Herb Key
Herb Key has played music for most of his life. He has also spent more than thirty years making, repairing, and restoring musical instruments. He currently performs with the Elkville String Band, a group that was originally formed as the house band for the Wilkes Playmakers’ annual production of Tom Dooley: A Wilkes County Legend.
I was born a long time ago—1936, actually. I was born here in Wilkes County, up near Moravian Falls at a little community around Cub Creek Church. We were members of the church there. We walked to church back then. Lots of people did. I was born in a house up there that my brother still lives in. My dad built that house. My dad was a carpenter. He built it before he really got to be that good, but he did pretty well. And he remodeled it over the years. I helped him do a lot of that. That’s where I got my start in woodworking.
When I was little my mother had a guitar she played a little bit, and my dad could play. But he didn’t really want me to play music. You know back then we had folks that wouldn’t work, and Dad knew a lot of musicians that wouldn’t work—Charlie Poole, for instance, was one of ‘em. I became interested in music pretty early on. My grandmother had one of those windup Victrolas, and she had some records that I recall.

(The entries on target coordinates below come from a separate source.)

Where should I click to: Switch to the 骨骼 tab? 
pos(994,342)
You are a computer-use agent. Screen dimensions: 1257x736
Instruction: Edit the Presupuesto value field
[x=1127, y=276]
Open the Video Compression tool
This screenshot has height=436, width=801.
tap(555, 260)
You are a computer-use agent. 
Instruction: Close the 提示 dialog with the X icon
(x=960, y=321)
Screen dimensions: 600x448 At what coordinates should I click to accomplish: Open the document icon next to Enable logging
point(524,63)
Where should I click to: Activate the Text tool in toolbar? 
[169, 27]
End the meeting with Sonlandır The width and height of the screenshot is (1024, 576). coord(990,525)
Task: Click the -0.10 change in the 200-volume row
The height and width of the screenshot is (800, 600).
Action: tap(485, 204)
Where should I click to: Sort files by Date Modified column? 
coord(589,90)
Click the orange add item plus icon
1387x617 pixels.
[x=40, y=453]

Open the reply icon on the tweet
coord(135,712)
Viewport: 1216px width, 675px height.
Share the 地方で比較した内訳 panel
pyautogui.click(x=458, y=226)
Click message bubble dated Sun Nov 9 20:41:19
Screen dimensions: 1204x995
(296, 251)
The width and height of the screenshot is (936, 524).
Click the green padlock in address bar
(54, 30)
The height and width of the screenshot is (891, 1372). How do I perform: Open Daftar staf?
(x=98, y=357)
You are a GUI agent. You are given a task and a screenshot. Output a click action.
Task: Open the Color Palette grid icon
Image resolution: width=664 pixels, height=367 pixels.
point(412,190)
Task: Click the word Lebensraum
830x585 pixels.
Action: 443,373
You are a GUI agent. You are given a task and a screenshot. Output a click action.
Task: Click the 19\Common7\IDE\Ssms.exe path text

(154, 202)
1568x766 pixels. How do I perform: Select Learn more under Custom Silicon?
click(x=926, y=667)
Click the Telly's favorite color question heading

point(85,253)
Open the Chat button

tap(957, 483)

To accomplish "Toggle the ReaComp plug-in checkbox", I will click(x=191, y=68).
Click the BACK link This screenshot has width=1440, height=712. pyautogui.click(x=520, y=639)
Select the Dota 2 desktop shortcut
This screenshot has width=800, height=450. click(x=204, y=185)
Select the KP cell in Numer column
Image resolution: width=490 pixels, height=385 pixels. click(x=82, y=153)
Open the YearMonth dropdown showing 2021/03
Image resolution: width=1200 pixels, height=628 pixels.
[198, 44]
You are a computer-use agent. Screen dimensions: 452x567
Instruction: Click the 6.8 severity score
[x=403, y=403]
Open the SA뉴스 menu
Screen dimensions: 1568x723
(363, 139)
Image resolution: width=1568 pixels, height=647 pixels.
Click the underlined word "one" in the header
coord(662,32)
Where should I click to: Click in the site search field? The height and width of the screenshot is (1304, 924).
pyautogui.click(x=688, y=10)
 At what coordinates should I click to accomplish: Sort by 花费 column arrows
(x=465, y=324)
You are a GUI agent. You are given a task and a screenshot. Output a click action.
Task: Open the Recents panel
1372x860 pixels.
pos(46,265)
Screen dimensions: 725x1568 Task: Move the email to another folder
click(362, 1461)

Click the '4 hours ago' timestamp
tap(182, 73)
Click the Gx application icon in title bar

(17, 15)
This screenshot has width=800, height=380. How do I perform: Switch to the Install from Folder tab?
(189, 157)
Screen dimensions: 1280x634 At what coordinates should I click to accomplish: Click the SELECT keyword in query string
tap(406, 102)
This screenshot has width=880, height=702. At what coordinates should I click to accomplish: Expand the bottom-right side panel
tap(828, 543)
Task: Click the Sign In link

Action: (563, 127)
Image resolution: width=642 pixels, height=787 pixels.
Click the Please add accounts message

One in particular was Mother Maybelle Carter playing “The Wildwood Flower.” I was five, six, maybe seven at the time, and I’d sit on the floor, and my grandmother would put that record on and play it for me. I was so fascinated by the sound of that guitar. She wouldn’t let me wind up the Victrola myself, she was afraid I’d break the spring. So she’d wind it up as many times as I wanted to hear it, and play it for me. I was just fascinated! We had the radio we listened to, and the Victrola, and that was about the only connection we had to music. I had an uncle who played, and he’d come around occasionally and show me a few things. So that’s how I got started trying to play music.
There was a local guy here in the late sixties named Jack Williams. He’s passed on now. He was a local repairman, and I got to hearing about him. I heard he’d built a guitar. At that point I didn’t think anybody could build a guitar. That was just beyond comprehension—to me. He was primarily a fiddle repairman and a banjo repairman. So I decided I’d build a banjo, ‘cause that’s what he was building, mostly. He helped me.
By the late sixties, I had heard about Wayne Henderson, and I met him at a fiddlers’ convention. And we struck off as friends right off the bat. Wayne was a real likeable guy and still is. He was building guitars then, he’d built just a few. We became friends, and I got to picking with him more. And that’s how I got connected in with instrument repairing and building.
I first heard Doc Watson back in the sixties before he got really popular. I didn’t know him personally back then. I got to see him at fiddlers’ conventions here and there, and got to hear him on the radio. But then I went to his house and we became pretty good friends. He used to come to the shop right much. He liked honey and I keep bees, so I took him a quart of honey every once in a while. You know, I admired Doc’s music abilities and his determination and outlook on life. I have a brother who’s blind, so I understand a little of what he faced. He was handicapped but he never let that stop him or bother him.